*** Opening of Record extracts ***

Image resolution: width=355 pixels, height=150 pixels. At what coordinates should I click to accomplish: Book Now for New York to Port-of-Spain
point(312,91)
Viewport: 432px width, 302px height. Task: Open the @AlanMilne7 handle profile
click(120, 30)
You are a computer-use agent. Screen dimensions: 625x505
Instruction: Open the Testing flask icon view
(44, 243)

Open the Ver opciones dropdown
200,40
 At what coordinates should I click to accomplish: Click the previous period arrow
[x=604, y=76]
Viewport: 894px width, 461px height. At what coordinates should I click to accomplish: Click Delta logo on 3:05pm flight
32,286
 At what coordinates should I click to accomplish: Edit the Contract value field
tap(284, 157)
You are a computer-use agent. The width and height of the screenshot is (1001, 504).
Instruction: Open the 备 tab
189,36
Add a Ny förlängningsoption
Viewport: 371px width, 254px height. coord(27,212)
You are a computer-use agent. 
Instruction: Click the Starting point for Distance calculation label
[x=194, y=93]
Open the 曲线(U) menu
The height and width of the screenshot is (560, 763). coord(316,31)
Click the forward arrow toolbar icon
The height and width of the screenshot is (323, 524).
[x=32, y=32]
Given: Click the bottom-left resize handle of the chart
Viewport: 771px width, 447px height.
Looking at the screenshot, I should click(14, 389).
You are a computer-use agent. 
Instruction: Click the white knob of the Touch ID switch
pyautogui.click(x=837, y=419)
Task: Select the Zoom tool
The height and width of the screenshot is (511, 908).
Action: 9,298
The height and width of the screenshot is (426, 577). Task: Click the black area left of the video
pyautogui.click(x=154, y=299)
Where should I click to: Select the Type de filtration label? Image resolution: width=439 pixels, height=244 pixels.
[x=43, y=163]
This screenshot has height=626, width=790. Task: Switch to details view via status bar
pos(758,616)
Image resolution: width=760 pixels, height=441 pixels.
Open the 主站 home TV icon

*** Close of Record extracts ***

What needs to be done -
Output exactly the lines from the one containing "The height and width of the screenshot is (426, 577)." through the last line of the records, both included. Output nothing else.

Completed task -
The height and width of the screenshot is (426, 577). Task: Click the black area left of the video
pyautogui.click(x=154, y=299)
Where should I click to: Select the Type de filtration label? Image resolution: width=439 pixels, height=244 pixels.
[x=43, y=163]
This screenshot has height=626, width=790. Task: Switch to details view via status bar
pos(758,616)
Image resolution: width=760 pixels, height=441 pixels.
Open the 主站 home TV icon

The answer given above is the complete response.